* [Task prompt]: Having read the entries, repeat all of them exactly.

(Data entries)
►
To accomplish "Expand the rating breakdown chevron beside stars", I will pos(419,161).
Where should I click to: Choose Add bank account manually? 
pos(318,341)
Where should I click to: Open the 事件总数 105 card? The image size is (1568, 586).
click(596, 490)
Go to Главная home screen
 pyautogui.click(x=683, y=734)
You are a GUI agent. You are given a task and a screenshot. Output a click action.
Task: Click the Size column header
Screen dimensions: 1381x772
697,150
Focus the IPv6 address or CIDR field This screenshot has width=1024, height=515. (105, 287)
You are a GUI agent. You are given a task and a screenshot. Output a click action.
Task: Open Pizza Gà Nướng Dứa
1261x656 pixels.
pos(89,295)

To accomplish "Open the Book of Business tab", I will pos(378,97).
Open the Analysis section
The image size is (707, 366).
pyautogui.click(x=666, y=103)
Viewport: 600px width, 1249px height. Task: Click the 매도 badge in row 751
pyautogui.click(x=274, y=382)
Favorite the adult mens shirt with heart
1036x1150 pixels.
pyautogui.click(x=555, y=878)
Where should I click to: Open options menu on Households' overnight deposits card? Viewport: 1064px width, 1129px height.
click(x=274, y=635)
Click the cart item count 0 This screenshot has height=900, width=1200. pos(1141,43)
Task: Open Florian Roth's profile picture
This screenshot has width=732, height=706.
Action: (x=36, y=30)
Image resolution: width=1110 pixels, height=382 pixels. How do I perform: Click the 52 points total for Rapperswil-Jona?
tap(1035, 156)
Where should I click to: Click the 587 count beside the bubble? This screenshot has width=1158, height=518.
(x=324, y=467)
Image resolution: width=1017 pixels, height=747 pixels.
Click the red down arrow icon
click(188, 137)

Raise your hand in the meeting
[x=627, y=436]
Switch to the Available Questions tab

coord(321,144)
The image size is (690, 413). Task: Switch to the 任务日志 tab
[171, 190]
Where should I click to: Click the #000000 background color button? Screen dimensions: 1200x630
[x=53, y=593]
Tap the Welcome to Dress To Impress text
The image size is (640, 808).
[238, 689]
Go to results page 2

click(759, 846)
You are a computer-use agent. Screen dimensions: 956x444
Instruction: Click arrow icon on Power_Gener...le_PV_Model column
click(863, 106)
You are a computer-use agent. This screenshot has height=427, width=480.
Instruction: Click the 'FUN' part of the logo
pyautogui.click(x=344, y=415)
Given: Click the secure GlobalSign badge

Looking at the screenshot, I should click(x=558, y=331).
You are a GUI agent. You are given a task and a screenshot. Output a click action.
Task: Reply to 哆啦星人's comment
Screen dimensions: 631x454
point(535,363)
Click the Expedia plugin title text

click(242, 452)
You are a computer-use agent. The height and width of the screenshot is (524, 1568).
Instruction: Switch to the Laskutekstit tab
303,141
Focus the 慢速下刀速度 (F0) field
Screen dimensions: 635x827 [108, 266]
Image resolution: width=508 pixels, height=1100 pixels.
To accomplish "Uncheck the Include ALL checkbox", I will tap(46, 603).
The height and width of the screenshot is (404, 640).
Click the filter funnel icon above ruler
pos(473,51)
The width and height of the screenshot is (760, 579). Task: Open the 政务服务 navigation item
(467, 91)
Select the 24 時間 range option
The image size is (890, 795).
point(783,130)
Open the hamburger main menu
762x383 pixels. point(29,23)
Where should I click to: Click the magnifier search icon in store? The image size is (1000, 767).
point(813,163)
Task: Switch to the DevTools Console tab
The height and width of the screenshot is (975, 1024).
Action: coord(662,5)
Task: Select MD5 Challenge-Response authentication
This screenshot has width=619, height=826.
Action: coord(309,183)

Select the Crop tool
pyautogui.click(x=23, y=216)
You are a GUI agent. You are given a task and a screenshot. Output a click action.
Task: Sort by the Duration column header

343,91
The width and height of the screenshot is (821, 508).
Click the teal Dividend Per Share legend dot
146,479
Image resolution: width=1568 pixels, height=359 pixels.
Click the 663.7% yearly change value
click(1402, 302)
◄
* [Exercise result]:
To accomplish "Expand the rating breakdown chevron beside stars", I will pos(419,161).
Where should I click to: Choose Add bank account manually? 
pos(318,341)
Where should I click to: Open the 事件总数 105 card? The image size is (1568, 586).
click(596, 490)
Go to Главная home screen
 pyautogui.click(x=683, y=734)
You are a GUI agent. You are given a task and a screenshot. Output a click action.
Task: Click the Size column header
Screen dimensions: 1381x772
697,150
Focus the IPv6 address or CIDR field This screenshot has width=1024, height=515. (105, 287)
You are a GUI agent. You are given a task and a screenshot. Output a click action.
Task: Open Pizza Gà Nướng Dứa
1261x656 pixels.
pos(89,295)

To accomplish "Open the Book of Business tab", I will pos(378,97).
Open the Analysis section
The image size is (707, 366).
pyautogui.click(x=666, y=103)
Viewport: 600px width, 1249px height. Task: Click the 매도 badge in row 751
pyautogui.click(x=274, y=382)
Favorite the adult mens shirt with heart
1036x1150 pixels.
pyautogui.click(x=555, y=878)
Where should I click to: Open options menu on Households' overnight deposits card? Viewport: 1064px width, 1129px height.
click(x=274, y=635)
Click the cart item count 0 This screenshot has height=900, width=1200. pos(1141,43)
Task: Open Florian Roth's profile picture
This screenshot has width=732, height=706.
Action: (x=36, y=30)
Image resolution: width=1110 pixels, height=382 pixels. How do I perform: Click the 52 points total for Rapperswil-Jona?
tap(1035, 156)
Where should I click to: Click the 587 count beside the bubble? This screenshot has width=1158, height=518.
(x=324, y=467)
Image resolution: width=1017 pixels, height=747 pixels.
Click the red down arrow icon
click(188, 137)

Raise your hand in the meeting
[x=627, y=436]
Switch to the Available Questions tab

coord(321,144)
The image size is (690, 413). Task: Switch to the 任务日志 tab
[171, 190]
Where should I click to: Click the #000000 background color button? Screen dimensions: 1200x630
[x=53, y=593]
Tap the Welcome to Dress To Impress text
The image size is (640, 808).
[238, 689]
Go to results page 2

click(759, 846)
You are a computer-use agent. Screen dimensions: 956x444
Instruction: Click arrow icon on Power_Gener...le_PV_Model column
click(863, 106)
You are a computer-use agent. This screenshot has height=427, width=480.
Instruction: Click the 'FUN' part of the logo
pyautogui.click(x=344, y=415)
Given: Click the secure GlobalSign badge

Looking at the screenshot, I should click(x=558, y=331).
You are a GUI agent. You are given a task and a screenshot. Output a click action.
Task: Reply to 哆啦星人's comment
Screen dimensions: 631x454
point(535,363)
Click the Expedia plugin title text

click(242, 452)
You are a computer-use agent. The height and width of the screenshot is (524, 1568).
Instruction: Switch to the Laskutekstit tab
303,141
Focus the 慢速下刀速度 (F0) field
Screen dimensions: 635x827 [108, 266]
Image resolution: width=508 pixels, height=1100 pixels.
To accomplish "Uncheck the Include ALL checkbox", I will tap(46, 603).
The height and width of the screenshot is (404, 640).
Click the filter funnel icon above ruler
pos(473,51)
The width and height of the screenshot is (760, 579). Task: Open the 政务服务 navigation item
(467, 91)
Select the 24 時間 range option
The image size is (890, 795).
point(783,130)
Open the hamburger main menu
762x383 pixels. point(29,23)
Where should I click to: Click the magnifier search icon in store? The image size is (1000, 767).
point(813,163)
Task: Switch to the DevTools Console tab
The height and width of the screenshot is (975, 1024).
Action: coord(662,5)
Task: Select MD5 Challenge-Response authentication
This screenshot has width=619, height=826.
Action: coord(309,183)

Select the Crop tool
pyautogui.click(x=23, y=216)
You are a GUI agent. You are given a task and a screenshot. Output a click action.
Task: Sort by the Duration column header

343,91
The width and height of the screenshot is (821, 508).
Click the teal Dividend Per Share legend dot
146,479
Image resolution: width=1568 pixels, height=359 pixels.
Click the 663.7% yearly change value
click(1402, 302)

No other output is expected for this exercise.